Once the data has been read, print it back in full, exactly.

-------- MATERIAL PROVIDED

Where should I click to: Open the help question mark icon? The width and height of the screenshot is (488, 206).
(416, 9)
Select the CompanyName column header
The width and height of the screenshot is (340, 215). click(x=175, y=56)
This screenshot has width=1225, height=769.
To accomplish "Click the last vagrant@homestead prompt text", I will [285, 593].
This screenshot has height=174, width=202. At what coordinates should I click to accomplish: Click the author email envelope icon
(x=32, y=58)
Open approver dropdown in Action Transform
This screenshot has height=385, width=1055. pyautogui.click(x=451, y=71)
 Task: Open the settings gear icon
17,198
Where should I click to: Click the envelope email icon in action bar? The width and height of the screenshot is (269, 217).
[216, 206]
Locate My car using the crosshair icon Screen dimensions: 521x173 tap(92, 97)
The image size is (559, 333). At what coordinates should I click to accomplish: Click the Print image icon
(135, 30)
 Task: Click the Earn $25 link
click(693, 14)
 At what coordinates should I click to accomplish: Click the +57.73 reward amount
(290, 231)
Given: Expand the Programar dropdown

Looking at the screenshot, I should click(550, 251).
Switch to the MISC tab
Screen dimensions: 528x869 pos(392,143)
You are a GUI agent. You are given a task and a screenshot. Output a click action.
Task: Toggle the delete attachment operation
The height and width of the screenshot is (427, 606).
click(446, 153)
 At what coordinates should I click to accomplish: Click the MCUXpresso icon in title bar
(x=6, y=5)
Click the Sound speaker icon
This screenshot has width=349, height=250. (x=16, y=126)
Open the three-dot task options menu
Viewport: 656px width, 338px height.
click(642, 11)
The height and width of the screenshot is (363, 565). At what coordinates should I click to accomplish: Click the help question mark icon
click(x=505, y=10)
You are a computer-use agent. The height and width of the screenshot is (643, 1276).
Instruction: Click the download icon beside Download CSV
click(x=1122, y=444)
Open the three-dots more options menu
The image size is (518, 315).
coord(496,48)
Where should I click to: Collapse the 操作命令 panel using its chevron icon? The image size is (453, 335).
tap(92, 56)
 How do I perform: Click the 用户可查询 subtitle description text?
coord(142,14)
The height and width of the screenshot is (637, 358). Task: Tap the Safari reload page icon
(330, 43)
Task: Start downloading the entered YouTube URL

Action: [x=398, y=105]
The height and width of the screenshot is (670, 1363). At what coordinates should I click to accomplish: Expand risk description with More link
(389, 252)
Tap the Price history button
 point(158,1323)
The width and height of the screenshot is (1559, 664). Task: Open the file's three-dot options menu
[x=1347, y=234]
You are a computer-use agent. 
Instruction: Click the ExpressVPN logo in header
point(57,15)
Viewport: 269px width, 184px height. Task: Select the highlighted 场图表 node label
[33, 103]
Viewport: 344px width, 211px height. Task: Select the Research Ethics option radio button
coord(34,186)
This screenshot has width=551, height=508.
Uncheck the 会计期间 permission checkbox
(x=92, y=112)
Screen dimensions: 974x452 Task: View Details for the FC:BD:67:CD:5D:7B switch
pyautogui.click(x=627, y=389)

----------------

EXPECTED ANSWER:
Where should I click to: Open the help question mark icon? The width and height of the screenshot is (488, 206).
(416, 9)
Select the CompanyName column header
The width and height of the screenshot is (340, 215). click(x=175, y=56)
This screenshot has width=1225, height=769.
To accomplish "Click the last vagrant@homestead prompt text", I will [285, 593].
This screenshot has height=174, width=202. At what coordinates should I click to accomplish: Click the author email envelope icon
(x=32, y=58)
Open approver dropdown in Action Transform
This screenshot has height=385, width=1055. pyautogui.click(x=451, y=71)
 Task: Open the settings gear icon
17,198
Where should I click to: Click the envelope email icon in action bar? The width and height of the screenshot is (269, 217).
[216, 206]
Locate My car using the crosshair icon Screen dimensions: 521x173 tap(92, 97)
The image size is (559, 333). At what coordinates should I click to accomplish: Click the Print image icon
(135, 30)
 Task: Click the Earn $25 link
click(693, 14)
 At what coordinates should I click to accomplish: Click the +57.73 reward amount
(290, 231)
Given: Expand the Programar dropdown

Looking at the screenshot, I should click(550, 251).
Switch to the MISC tab
Screen dimensions: 528x869 pos(392,143)
You are a GUI agent. You are given a task and a screenshot. Output a click action.
Task: Toggle the delete attachment operation
The height and width of the screenshot is (427, 606).
click(446, 153)
 At what coordinates should I click to accomplish: Click the MCUXpresso icon in title bar
(x=6, y=5)
Click the Sound speaker icon
This screenshot has width=349, height=250. (x=16, y=126)
Open the three-dot task options menu
Viewport: 656px width, 338px height.
click(642, 11)
The height and width of the screenshot is (363, 565). At what coordinates should I click to accomplish: Click the help question mark icon
click(x=505, y=10)
You are a computer-use agent. The height and width of the screenshot is (643, 1276).
Instruction: Click the download icon beside Download CSV
click(x=1122, y=444)
Open the three-dots more options menu
The image size is (518, 315).
coord(496,48)
Where should I click to: Collapse the 操作命令 panel using its chevron icon? The image size is (453, 335).
tap(92, 56)
 How do I perform: Click the 用户可查询 subtitle description text?
coord(142,14)
The height and width of the screenshot is (637, 358). Task: Tap the Safari reload page icon
(330, 43)
Task: Start downloading the entered YouTube URL

Action: [x=398, y=105]
The height and width of the screenshot is (670, 1363). At what coordinates should I click to accomplish: Expand risk description with More link
(389, 252)
Tap the Price history button
 point(158,1323)
The width and height of the screenshot is (1559, 664). Task: Open the file's three-dot options menu
[x=1347, y=234]
You are a computer-use agent. 
Instruction: Click the ExpressVPN logo in header
point(57,15)
Viewport: 269px width, 184px height. Task: Select the highlighted 场图表 node label
[33, 103]
Viewport: 344px width, 211px height. Task: Select the Research Ethics option radio button
coord(34,186)
This screenshot has width=551, height=508.
Uncheck the 会计期间 permission checkbox
(x=92, y=112)
Screen dimensions: 974x452 Task: View Details for the FC:BD:67:CD:5D:7B switch
pyautogui.click(x=627, y=389)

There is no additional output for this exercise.